Aperture dalle 8 alle 21 E niente riposi il lunedì

18 Maggio 2020

È sicuramente tra le attività più attese visto che per oltre due mesi saloni di acconciatura, barbieri ed estetisti sono rimasti chiusi per la disperazione delle donne abituate a messe in piega,...

È sicuramente tra le attività più attese visto che per oltre due mesi saloni di acconciatura, barbieri ed estetisti sono rimasti chiusi per la disperazione delle donne abituate a messe in piega, colori e tagli regolari e per il disappunto degli uomini che si sono disimpegnati a fatica tra capelli ribelli, basette da sfumare e gel a volontà.
Oggi è il D-day dell’estetica e della bellezza e che vi sia l’esigenza di passare dal lavaggio dei capelli e dal colore “fai da te” alla cura di un professionista del settore è dimostrato dal fatto che sono lunghi i tempi di attesa per trovare un posto. C’è chi pagherebbe il doppio pur di sottoporsi alle loro prestazioni, ma le regole anti-contagio sono rigorosissime e inderogabili. Il tutto nonostante la possibilità di lavorare sei giorni su sette.

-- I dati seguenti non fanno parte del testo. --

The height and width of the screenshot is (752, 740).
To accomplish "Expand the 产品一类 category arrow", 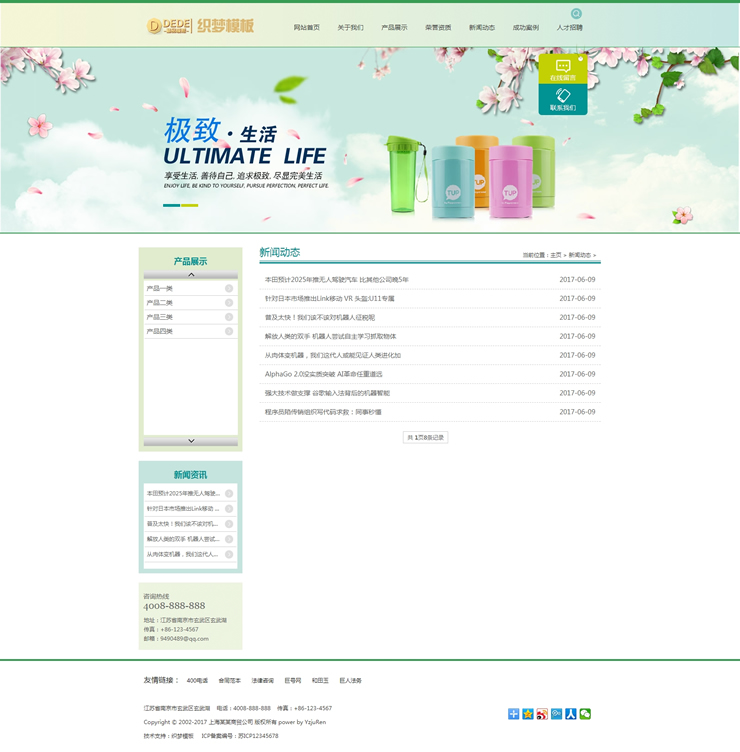I will click(229, 289).
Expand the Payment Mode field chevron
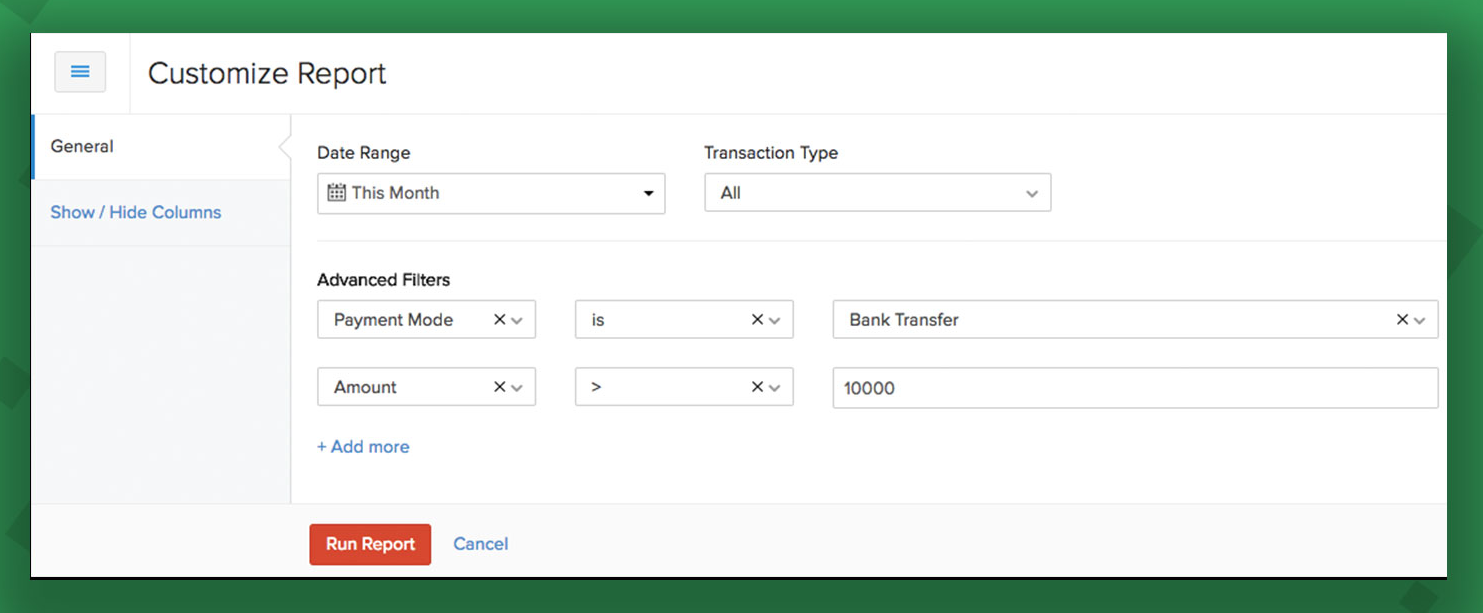Viewport: 1483px width, 613px height. [517, 321]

In Abruzzo sono circa 10mila i parrucchieri e gli estetisti che da oggi potranno tornare al lavoro, con orari dalle 8 alle 21 e con la possibilità di svolgere l’attività dal lunedì al sabato al fine di evitare assembramenti. Dovrà essere osservato il rigido protocollo previsto dalla Regione Abruzzo.

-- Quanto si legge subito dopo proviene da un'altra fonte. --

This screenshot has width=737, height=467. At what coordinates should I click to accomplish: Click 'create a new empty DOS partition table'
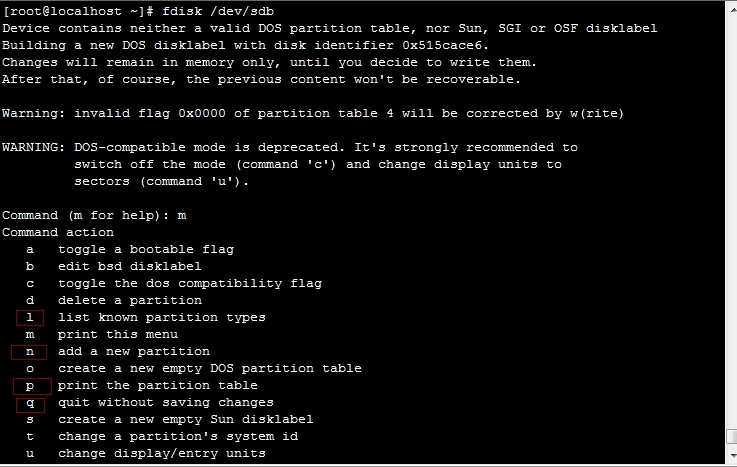(210, 368)
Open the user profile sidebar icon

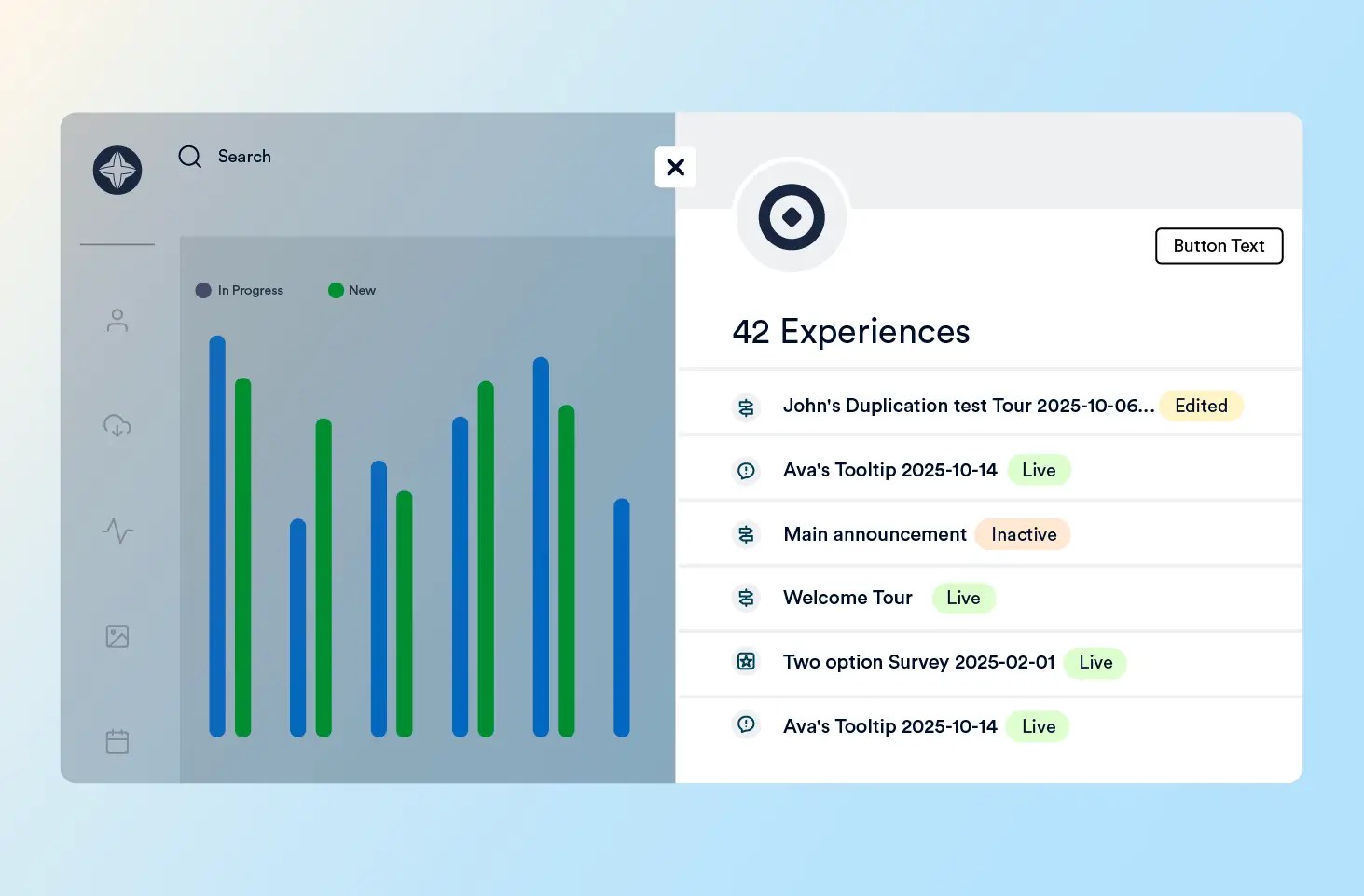117,321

L’operatore e il cliente, per tutto il tempo in cui, per l’espletamento della prestazione, devono mantenere una distanza inferiore a 1 metro devono indossare, compatibilmente con lo specifico servizio, una mascherina a protezione delle vie aeree (fatti salvi, per l’operatore, eventuali dispositivi di protezione individuale ad hoc come la mascherina FFP2 o la visiera protettiva, i guanti, il grembiule monouso, etc., associati a rischi specifici propri della mansione).
Ci sono regole generali per tutti i settori e quindi “programmazione” è la parola d’ordine che ogni parrucchiere o barbiere dovrà osservare. Sono inibiti l’uso della sauna, il bagno turco e le vasche idromassaggio.
CENTRI BENESSERE CHIUSI
La brutta notizia riguarda invece i centri benessere che resteranno chiusi fino a nuova disposizione.
Per queste strutture sono state definite delle prescrizioni, ma per il momento è tutto rinviato a data da destinarsi. In ogni caso, nel momento in cui dovessero ripartire dovrebbero per esempio rispettare altri obblighi, dall’utilizzo di soprascarpe, camici e teli monouso all’accurata detersione o sanificazione dei lettini con candeggina (diluizione dello 0,1% in cloro attivo) o alcol denaturato (almeno 70%). Il Decreto di ieri con i protocolli allegati, però, esclude la ripresa dell’attività di queste strutture e quindi per il momento le regole sono lettera morta.